Source data: Begin

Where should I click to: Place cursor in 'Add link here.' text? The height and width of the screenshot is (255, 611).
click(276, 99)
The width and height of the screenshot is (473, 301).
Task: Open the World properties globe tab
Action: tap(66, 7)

Source data: End

Prompt: Exactly as they appear above, copy out all the records.

The completed task:
Where should I click to: Place cursor in 'Add link here.' text? The height and width of the screenshot is (255, 611).
click(276, 99)
The width and height of the screenshot is (473, 301).
Task: Open the World properties globe tab
Action: tap(66, 7)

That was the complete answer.